Les services d’aides aux particuliers menacés ? 10 bonnes raisons pour expliquer la colère des dindons
Après, les pigeons, les moineaux et les moutons, les dindons viennent s’ajouter au lot des mécontents avec une pétition qu’ils veulent adresser au gouvernement. Quelles sont les motifs de cette nouvelle fronde ? Voici dix raisons pour vous aider à comprendre.
1) Tous les Français sont des patrons
Alors que le premier Ministre Jean-Marc Ayrault a déclaré, que 9 Français sur 10 ne seraient pas impactés par l’augmentation des impôts, on sait que 10 Français sur 10 peuvent être concernés par les SAP (services d’aides aux particuliers). En effet, tous les parents peuvent avoir besoin à un moment ou un autre d’une aide ménagère, d’une nounous ou de cours particuliers pour leurs enfants ou de tout autre type de service. Toutes les personnes âgées, enfin peuvent avoir besoin de soins à domicile. Chaque foyer français est donc un employeur potentiel d’un prestataire de service à domicile et aujourd’hui, ce ne sont pas moins de 4,5 millions de ménages qui ont recours à ce type de solution.
2) Les employés : des gens en situation précaire
Aujourd’hui, le secteur des SAP emploie plus de 1,6 million de salariés, dont 450000 emplois
très précaires. On trouve parmi eux, des nourrices, des jardiniers, des femmes de ménage, des réparateurs à domicile, des aides ménagères, des aides soignants… 40% de ces salariés étaient sans emploi déclaré avant d’être employés, 82% des salariés n’ont pas le bac et 33% n’ont aucun diplôme lors de l’embauche. Sans compter tous les étudiants qui intègrent le monde du travail grâce à ces dispositifs. Il est donc évident que ce secteur d’activité permet d’insérer dans le monde du travail de nombreux employés qui, sans cela, se retrouveraient marginalisés.
3) Un secteur d’activité créateur de nombreux emplois
Dans une étude menée par le centre d’analyse stratégique, les SAP font partie des secteurs
créateurs d’emplois. En effet sur les 944 000 emplois qui pourraient être créés de 2011 à 2016, les experts estiment que ce secteur à lui seul représenterait 18% des créations brutes d’emplois. Ils basent cette affirmation sur le vieillissement de la population, les besoins sociaux liés au fractionnement des structures familiales et la demande de loisirs récréatifs. Ainsi, en 2016, les SAP créeraient 171 000 emplois.

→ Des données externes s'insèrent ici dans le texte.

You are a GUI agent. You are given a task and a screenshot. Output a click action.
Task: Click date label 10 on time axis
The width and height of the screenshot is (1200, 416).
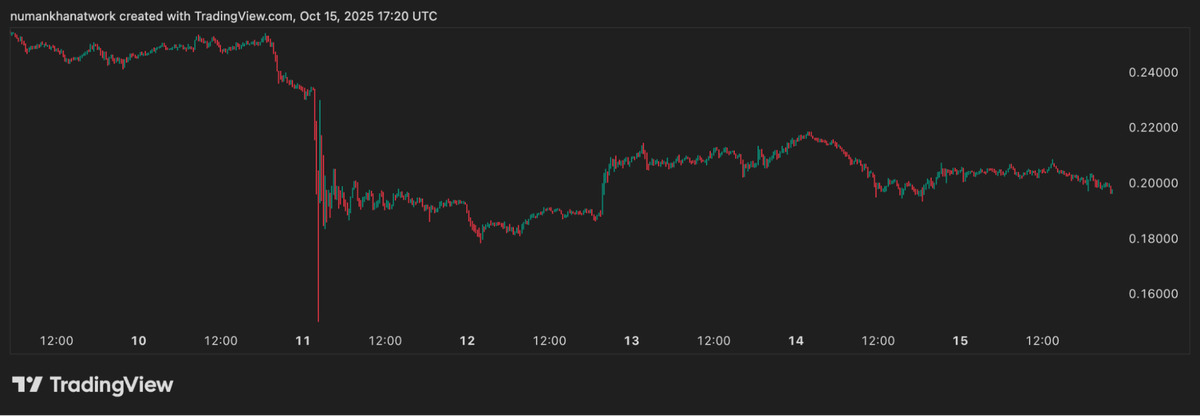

4) Un secteur qui rapporte à l’état
On estime que les SAP rapportent 2,6 milliards d’euros de bénéfices net annuels pour les finances publiques. Le rapport Wyman a évalué que les entreprises du secteur généraient des bénéfices 1,9 fois supérieurs au soutien public financier relatif à leur activité. Ainsi le développement de ces services a de nombreux impacts indirects. Par exemple, les soins à domicile évitent à l’Etat d’avoir à investir lourdement dans la construction d’infrastructures pour les personnes dépendantes. Les cours particuliers diminuent le nombre des redoublements. Et les aides ménagères permettent à un plus grand nombre de femmes de travailler, ce qui génère davantage de revenus. Un euro de soutien public aux entreprises de ce secteur générerait donc 1,9 euros de bénéfices pour les finances publiques.
5) Un choix rendu impossible
Aujourd’hui, le particulier employeur peut, au choix et en accord avec son salarié, déclarer les cotisations sociales « au réel » (cotisations calculées sur la base de l’intégralité du salaire), ou au forfait, (cotisations calculées sur la base du Smic), quel que soit le salaire versé au salarié. La cotisation au forfait est plus économique pour l’employeur mais est moins favorable aux droits sociaux du salarié. Quand je choisis de payer mon salarié au réel, et que je lui verse 12 euros de l’heure, ses cotisations sont calculées sur cette somme. Sachant que l’abattement de charge patronale qui rendait ce mode de règlement moins onéreux pour l’employeur a été supprimé en 2011, il est aujourd’hui plus avantageux de régler le salarié au forfait. C’est pour cette raison que le gouvernement prévoit de supprimer ce choix.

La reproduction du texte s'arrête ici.